Honoring stale orders may jeopardize patient health if they are no longer appropriate and expose you to malpractice lawsuits, says Silverman. That’s because patients who delay making an appointment for a needed test are also delaying treatment, with potentially dire consequences.

If patients have a negative outcome because of a delay in receiving a test and decide to sue, their attorney is likely to name everyone involved in their diagnosis and treatment in the lawsuit, even if the patients contributed to the negative test results. These potential consequences for radiology practices are especially severe when the elapsed time would have made a difference in the test the treating physician ordered, says Silverman.

Refusing to honor stale orders at least ensures that the correct test will be done and establishes that the patient was derelict in scheduling the original test, he explains.

Referral relationship problems

By accepting stale orders, you could inadvertently harm your relationship with your referral sources, says Silverman. For example, a treating physician ordered a screening mammogram. But the patient waits a couple of months before making an appointment.

When the treating physician finally gets the radiologist’s report, he or she may blame your facility for the long wait.

So through no fault of your own, your reputation may be damaged and you may lose referral business. Further, a referring physician might want to order a different test if too much time has passed, Silverman says.

Payment difficulties

You may have trouble getting reimbursed for your services if you accept old orders, Silverman notes.
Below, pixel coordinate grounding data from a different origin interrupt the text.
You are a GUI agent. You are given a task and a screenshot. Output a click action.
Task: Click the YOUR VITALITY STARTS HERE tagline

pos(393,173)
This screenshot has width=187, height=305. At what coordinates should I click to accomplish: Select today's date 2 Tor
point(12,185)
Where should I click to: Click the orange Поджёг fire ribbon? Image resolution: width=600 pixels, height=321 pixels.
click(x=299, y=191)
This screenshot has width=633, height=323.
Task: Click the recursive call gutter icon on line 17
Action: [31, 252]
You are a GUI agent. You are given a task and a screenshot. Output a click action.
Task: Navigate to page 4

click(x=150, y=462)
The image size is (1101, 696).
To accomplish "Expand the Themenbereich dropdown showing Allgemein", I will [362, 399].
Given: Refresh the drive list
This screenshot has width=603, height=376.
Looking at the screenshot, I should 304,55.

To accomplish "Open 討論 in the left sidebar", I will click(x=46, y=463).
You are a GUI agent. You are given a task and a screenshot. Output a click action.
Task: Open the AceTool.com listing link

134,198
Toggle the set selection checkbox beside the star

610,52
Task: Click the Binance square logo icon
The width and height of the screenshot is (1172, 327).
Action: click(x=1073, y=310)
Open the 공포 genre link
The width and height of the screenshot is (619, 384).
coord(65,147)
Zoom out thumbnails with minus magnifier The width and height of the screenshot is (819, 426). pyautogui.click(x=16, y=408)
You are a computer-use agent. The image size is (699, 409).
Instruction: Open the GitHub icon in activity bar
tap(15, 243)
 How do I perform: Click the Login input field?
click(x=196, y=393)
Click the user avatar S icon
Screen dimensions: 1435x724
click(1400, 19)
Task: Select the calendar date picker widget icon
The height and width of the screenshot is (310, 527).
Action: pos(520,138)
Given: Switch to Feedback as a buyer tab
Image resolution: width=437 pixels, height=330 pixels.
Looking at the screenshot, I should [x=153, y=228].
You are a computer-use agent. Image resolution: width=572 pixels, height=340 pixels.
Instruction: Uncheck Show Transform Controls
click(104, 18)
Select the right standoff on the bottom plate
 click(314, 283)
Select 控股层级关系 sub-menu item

Depending on the type of test, the reason the treating physician ordered it, and the amount of time elapsed, the original test may no longer be medically necessary or appropriate.

If a payer decides the test wasn’t medically necessary at the time you performed it, it might not pay you for the test.

Worse still, if your patient population is primarily Medicare or Medicaid beneficiaries, filing claims for medically unnecessary procedures could put your facility at risk for False Claims Act violations.

Stale order delineations

Because there are no expiration dates on physician orders, it can be tough to determine when an order is stale at your facility. Before you draft a policy for your practice, decide when an order becomes stale. The lifespan of an order may differ based on several factors, such as whether the test is a screening test or a diagnostic test (in general, an order for a screening test may be considered valid longer), the average wait time for an appointment in your locality, and whether the screening is routine or complex.